Dados de localização de elementos e de texto
= = = = = = =

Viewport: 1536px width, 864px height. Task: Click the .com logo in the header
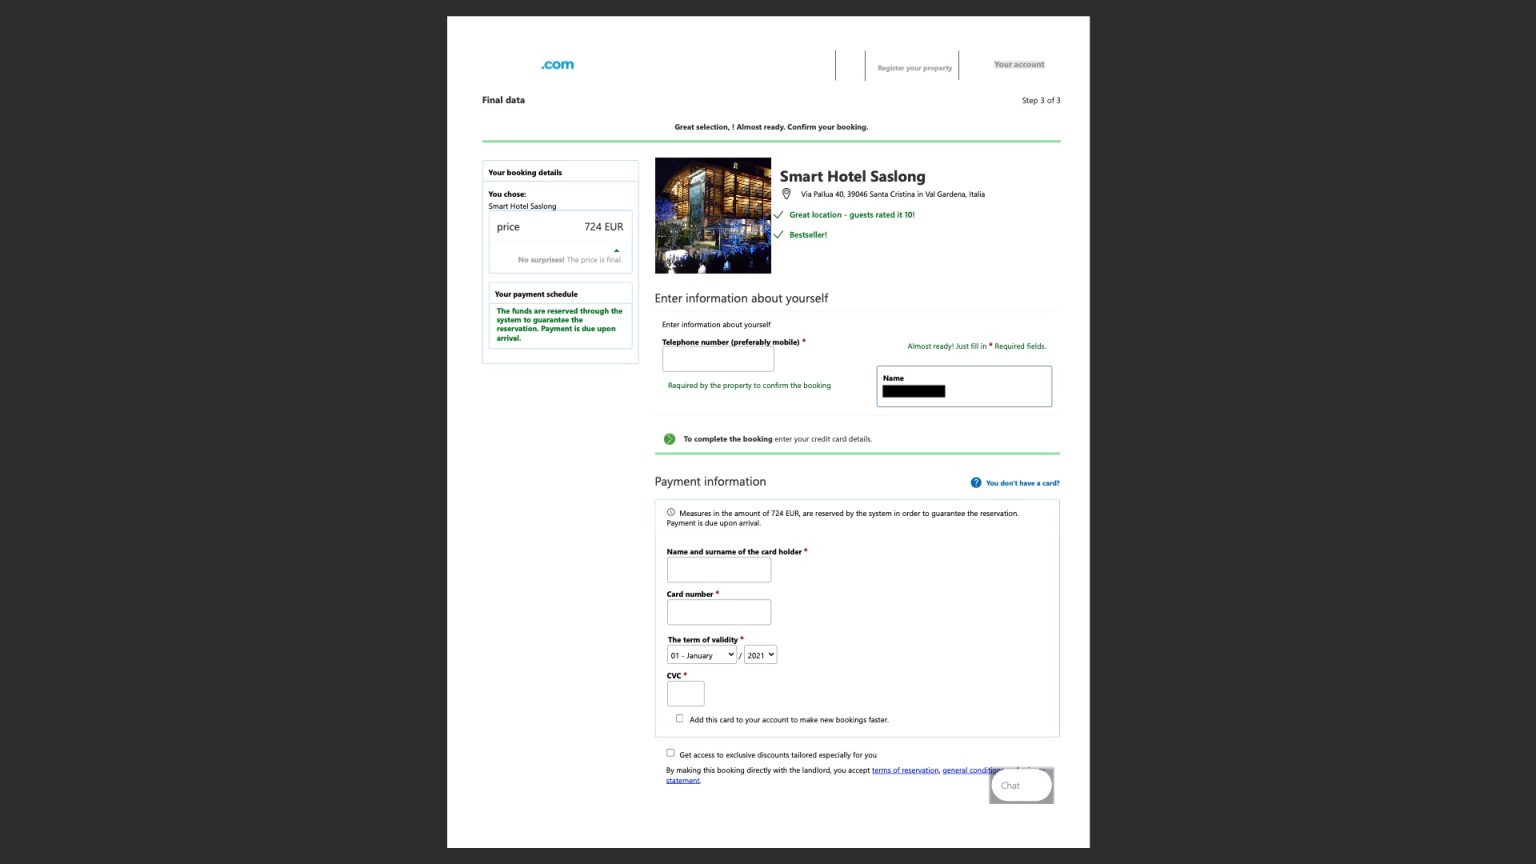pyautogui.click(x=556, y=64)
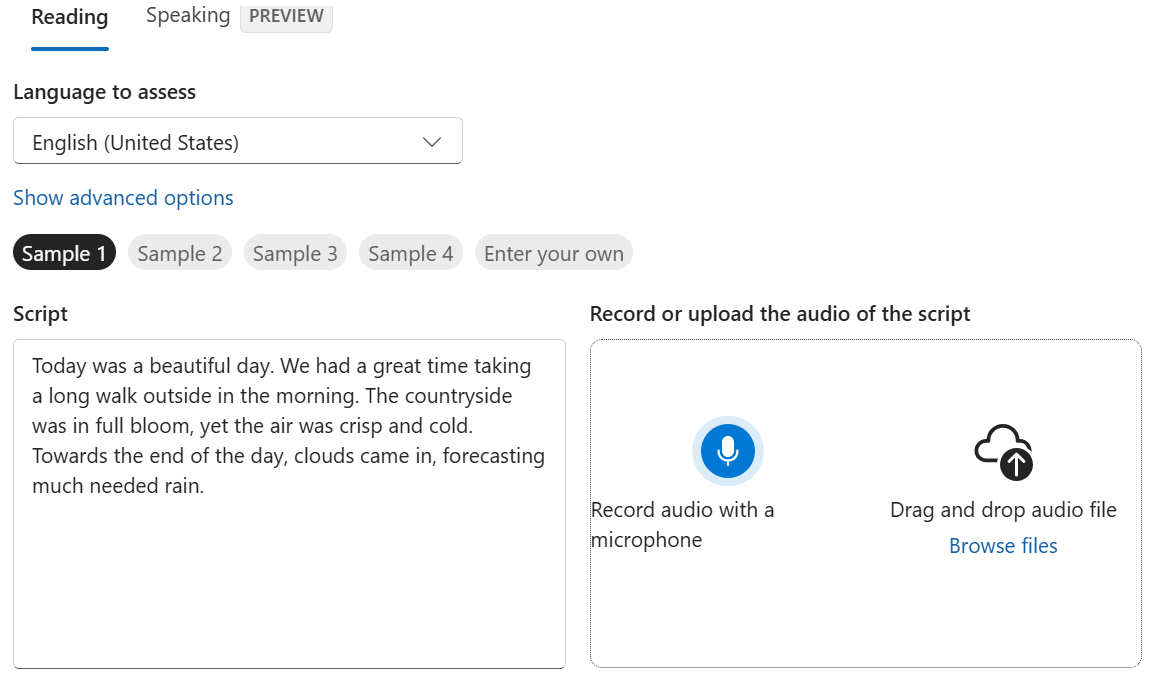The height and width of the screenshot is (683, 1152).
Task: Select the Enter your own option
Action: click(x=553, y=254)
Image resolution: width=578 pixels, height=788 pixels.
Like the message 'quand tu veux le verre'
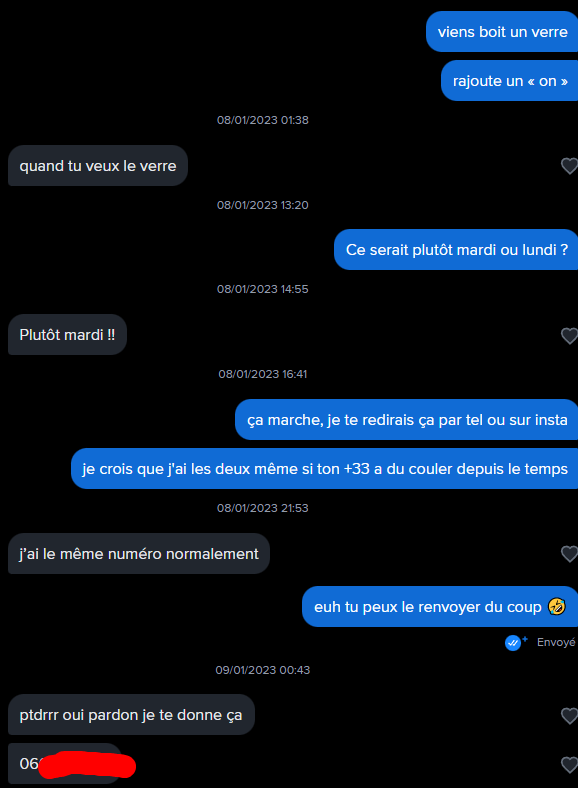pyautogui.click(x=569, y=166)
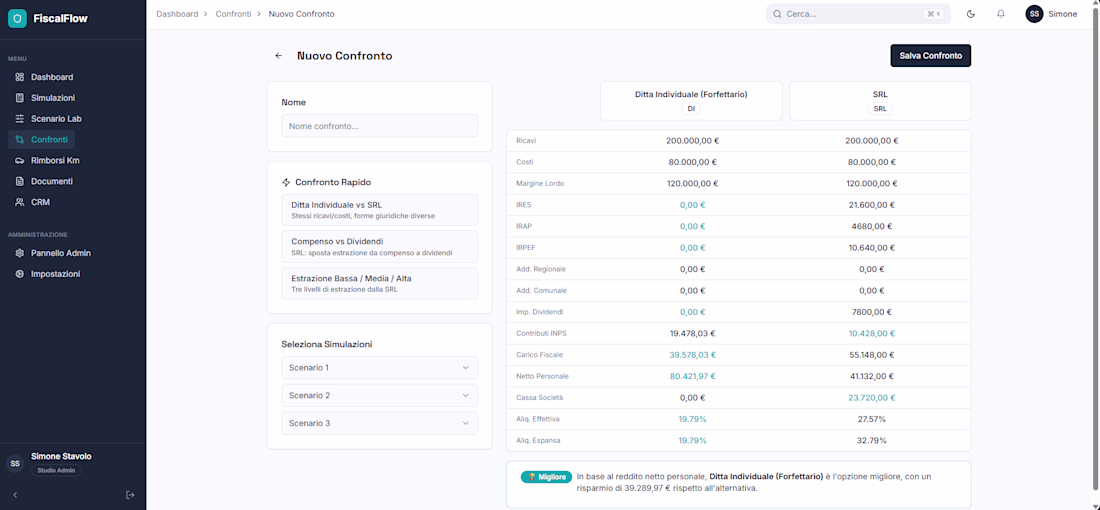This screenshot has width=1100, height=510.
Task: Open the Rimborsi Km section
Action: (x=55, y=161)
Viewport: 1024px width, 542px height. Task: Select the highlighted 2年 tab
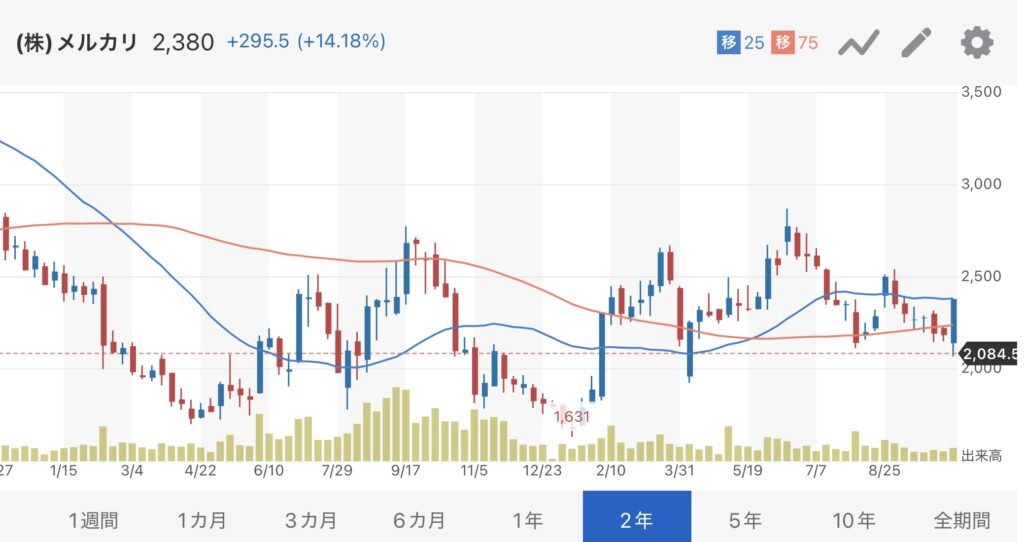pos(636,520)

= = = = = = =

▸ **OBJETIVO DA TAREFA**: Devolva todas as linhas dos registros acima sem mudar nada nelas. Deixe as imagens fora da resposta.

▸ **RESULTADO DO EXERCÍCIO**:
Viewport: 1536px width, 864px height. Task: Click the .com logo in the header
pyautogui.click(x=556, y=64)
The height and width of the screenshot is (683, 1152).
Task: Select the Enter your own option
Action: click(x=553, y=254)
Image resolution: width=578 pixels, height=788 pixels.
Like the message 'quand tu veux le verre'
pyautogui.click(x=569, y=166)
This screenshot has width=1100, height=510.
Task: Open the Rimborsi Km section
Action: (x=55, y=161)
Viewport: 1024px width, 542px height. Task: Select the highlighted 2年 tab
pos(636,520)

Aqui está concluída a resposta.